▶ **Brief**
Give only the number of lines in the rows below that contain the string "Viewport".

##### Supplied entries #####

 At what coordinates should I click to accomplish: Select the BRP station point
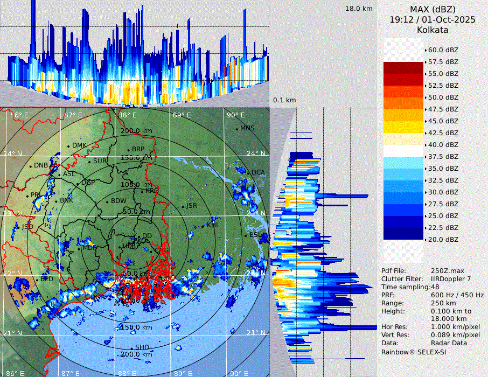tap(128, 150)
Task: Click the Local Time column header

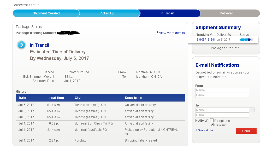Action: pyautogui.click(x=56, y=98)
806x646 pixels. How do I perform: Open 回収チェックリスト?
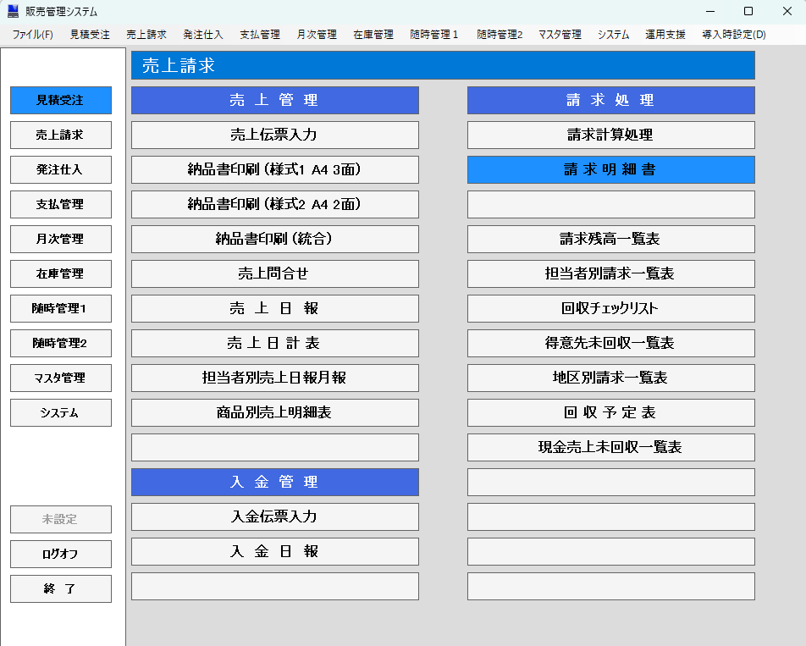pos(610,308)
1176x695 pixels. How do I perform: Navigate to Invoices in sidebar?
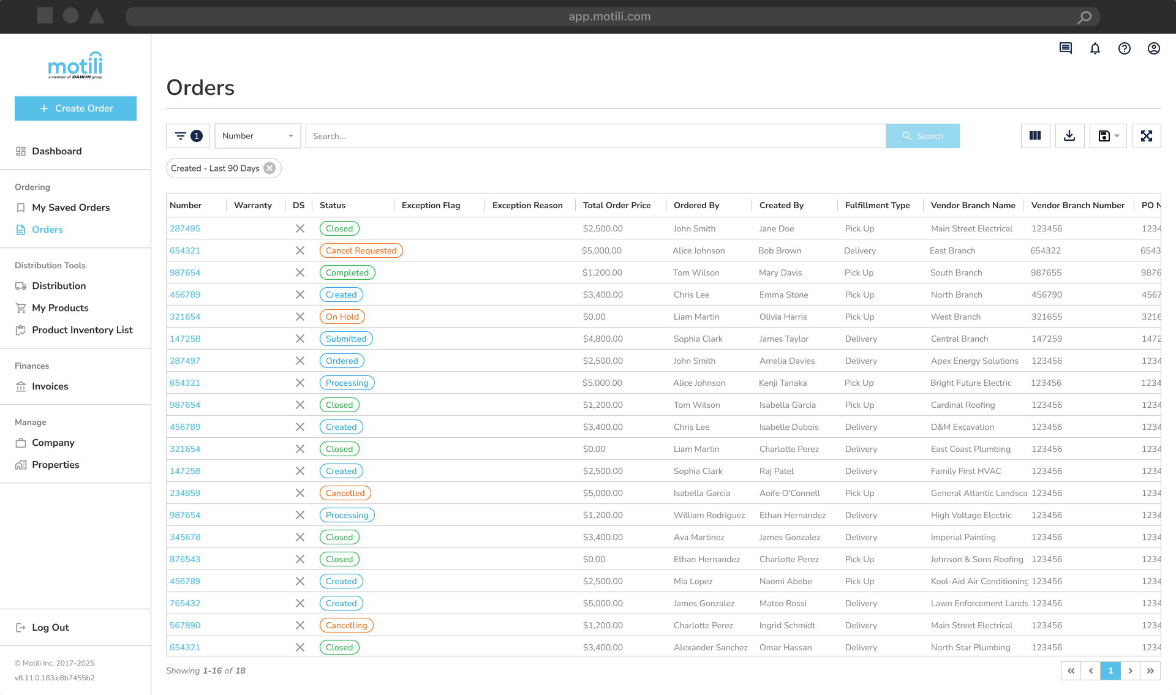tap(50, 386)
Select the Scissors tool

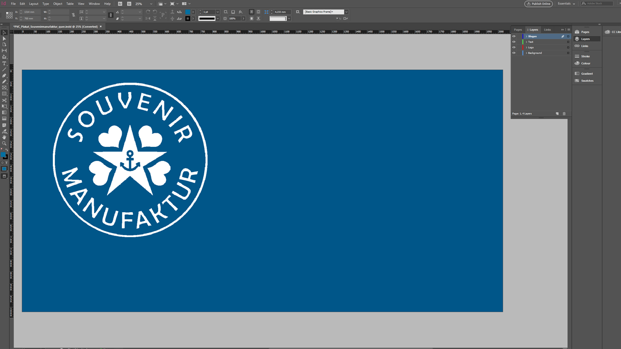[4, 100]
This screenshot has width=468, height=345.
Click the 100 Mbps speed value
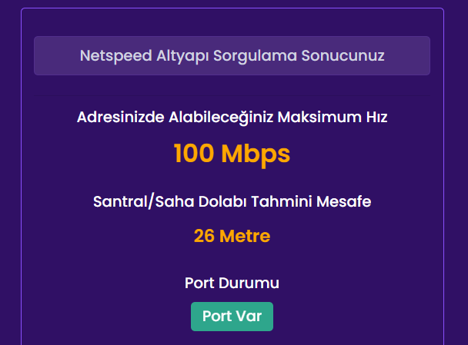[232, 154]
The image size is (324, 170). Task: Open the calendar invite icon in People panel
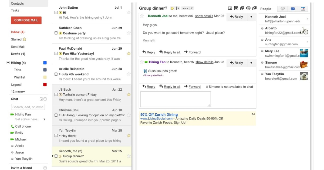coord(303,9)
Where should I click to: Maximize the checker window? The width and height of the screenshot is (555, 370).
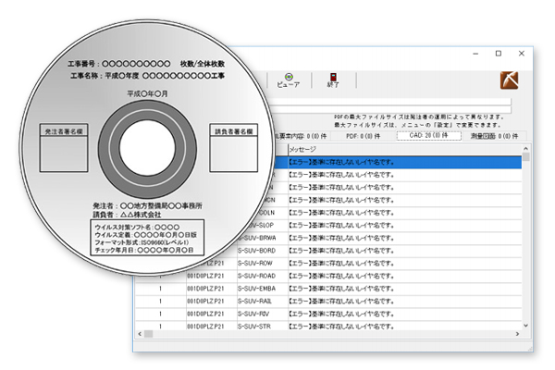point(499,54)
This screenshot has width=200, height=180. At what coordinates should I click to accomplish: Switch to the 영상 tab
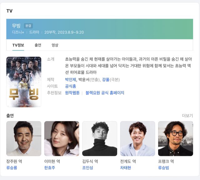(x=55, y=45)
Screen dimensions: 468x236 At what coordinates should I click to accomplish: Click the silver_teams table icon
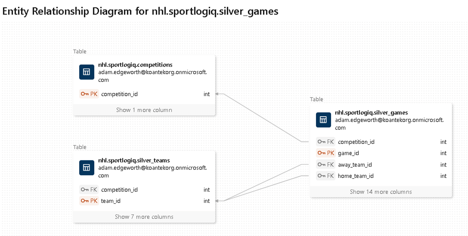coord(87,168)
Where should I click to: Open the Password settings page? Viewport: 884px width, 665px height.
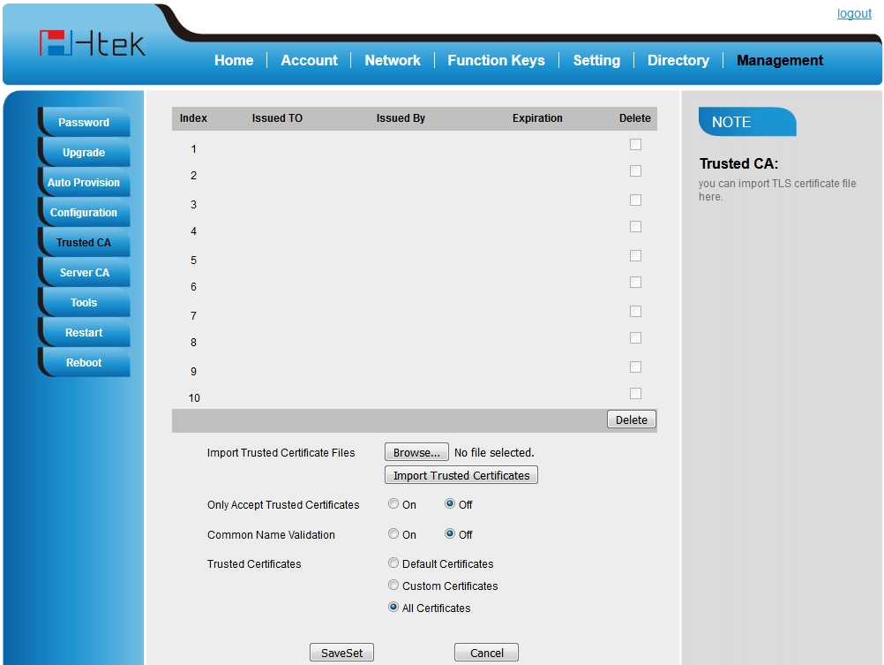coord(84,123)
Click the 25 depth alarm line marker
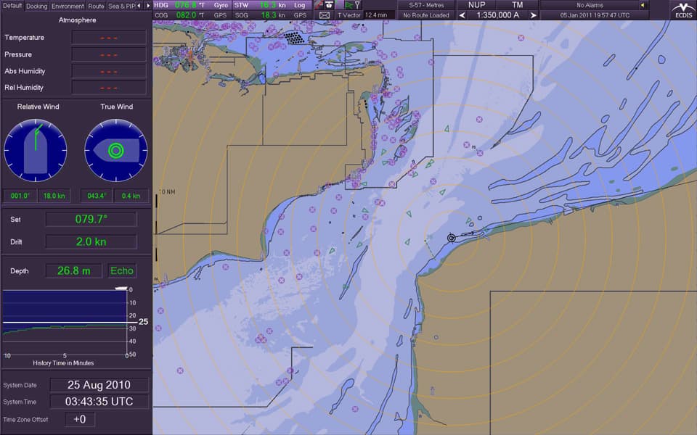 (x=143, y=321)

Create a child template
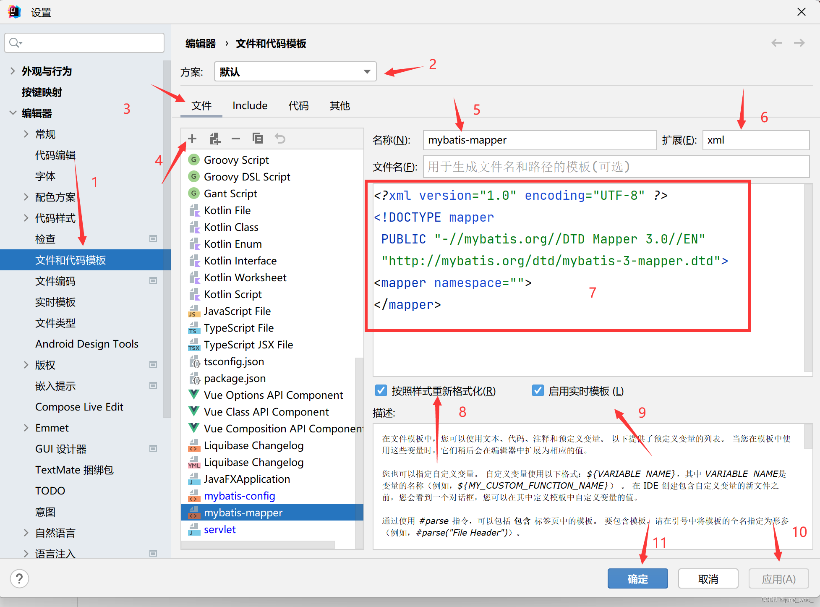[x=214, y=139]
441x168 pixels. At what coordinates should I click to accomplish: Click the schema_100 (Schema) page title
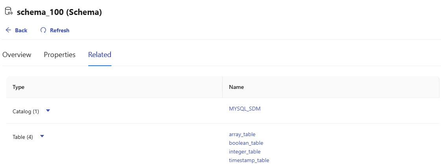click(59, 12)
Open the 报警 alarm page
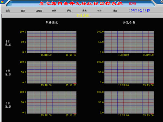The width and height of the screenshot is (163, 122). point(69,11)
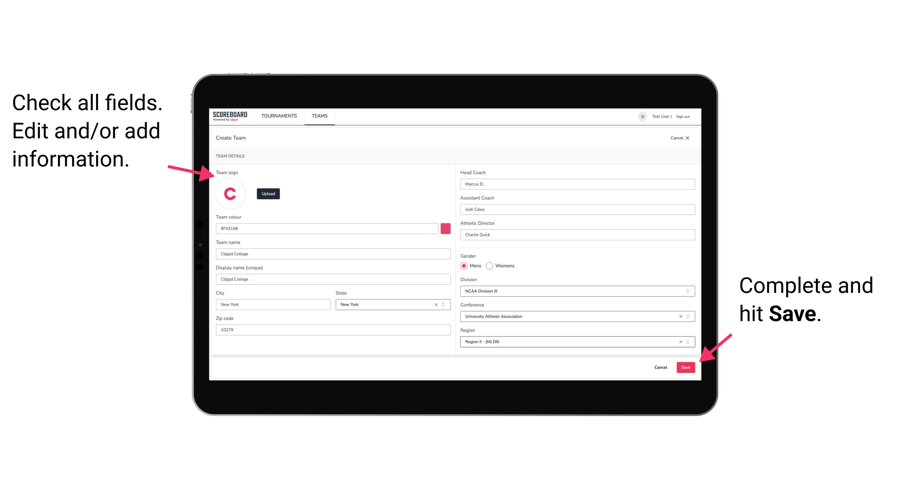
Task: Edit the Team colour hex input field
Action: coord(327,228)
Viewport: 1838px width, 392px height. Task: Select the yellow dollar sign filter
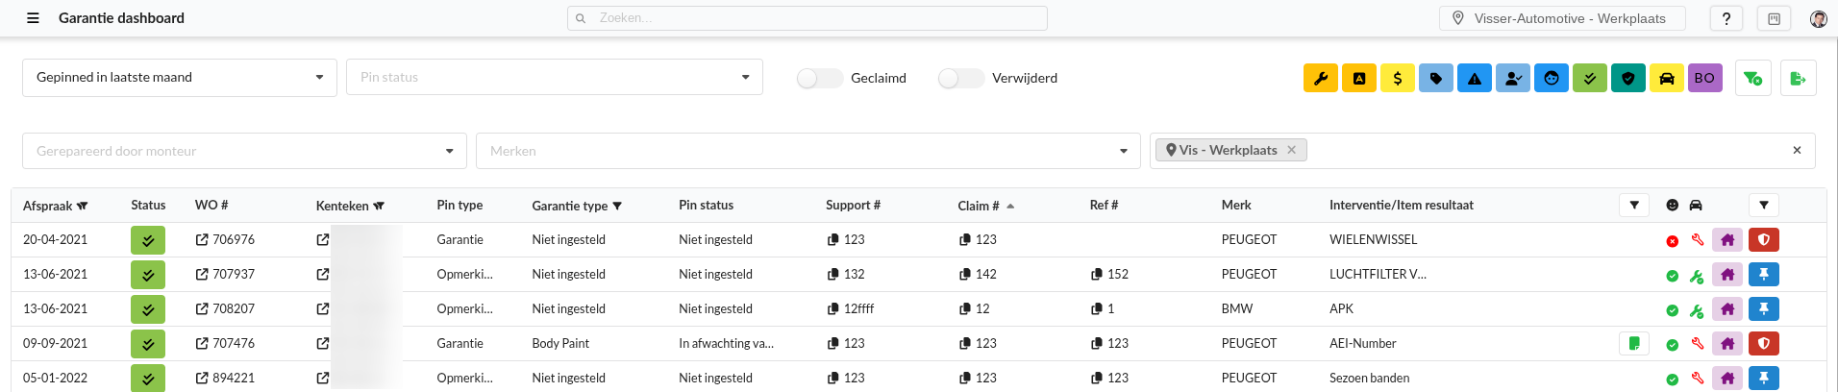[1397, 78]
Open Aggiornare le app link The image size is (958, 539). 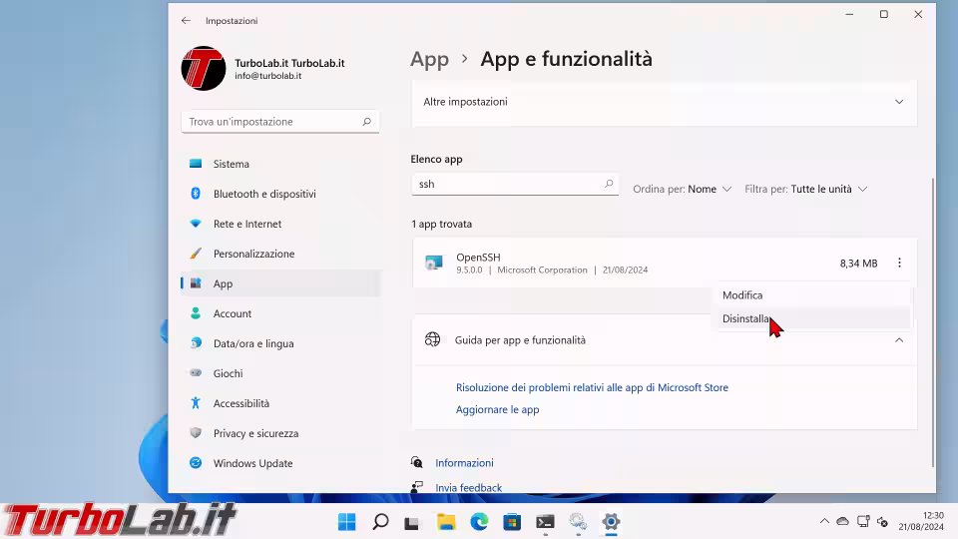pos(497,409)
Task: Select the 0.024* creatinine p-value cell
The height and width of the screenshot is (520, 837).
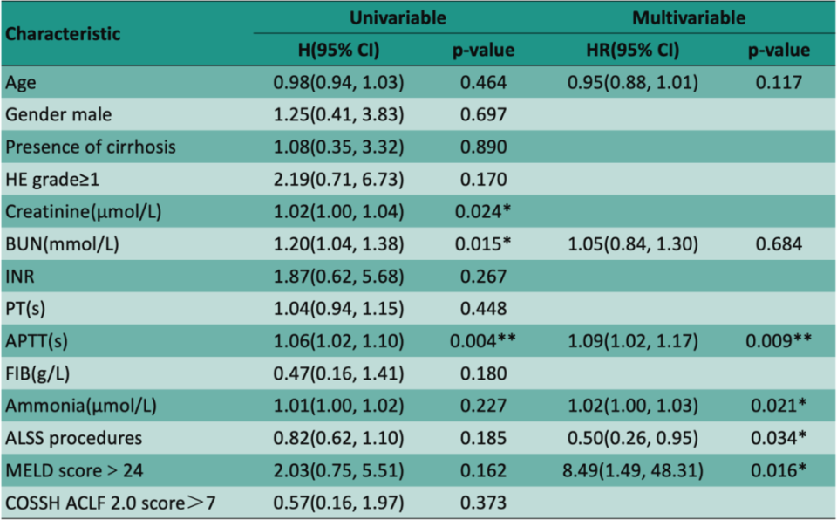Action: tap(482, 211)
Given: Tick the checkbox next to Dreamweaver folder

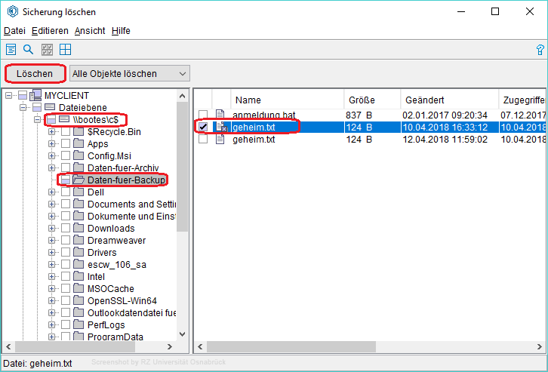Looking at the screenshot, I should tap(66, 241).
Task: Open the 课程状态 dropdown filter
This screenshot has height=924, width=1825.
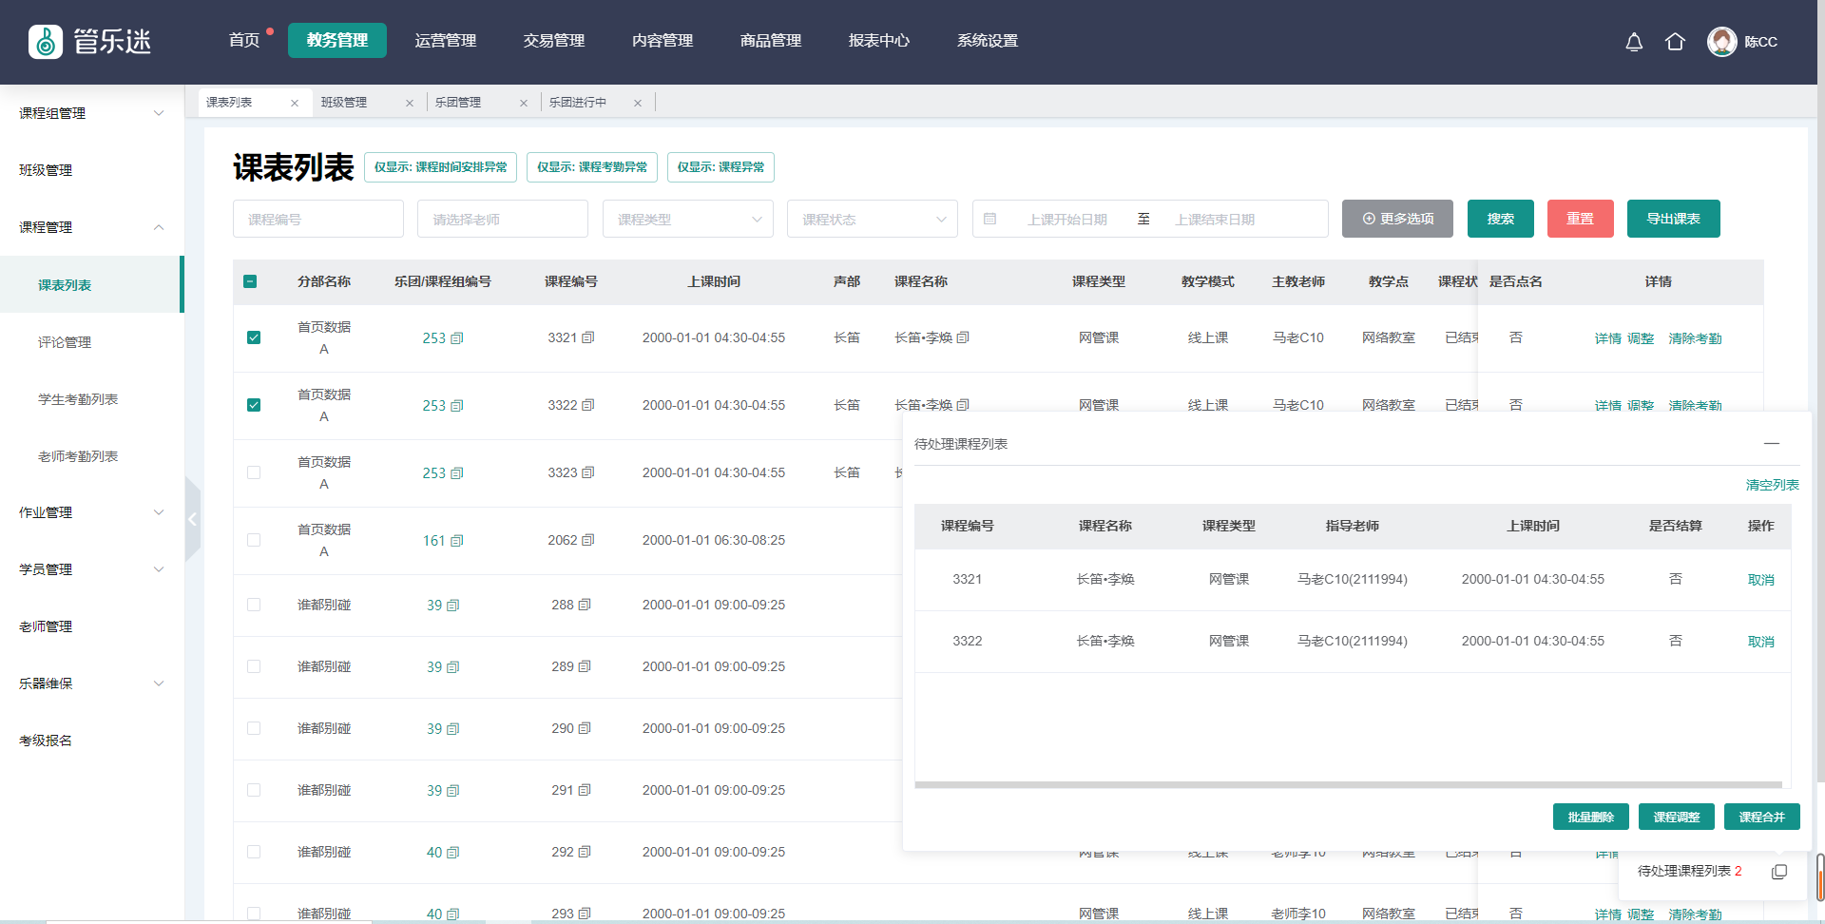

#####

▶ **Correct answer**
2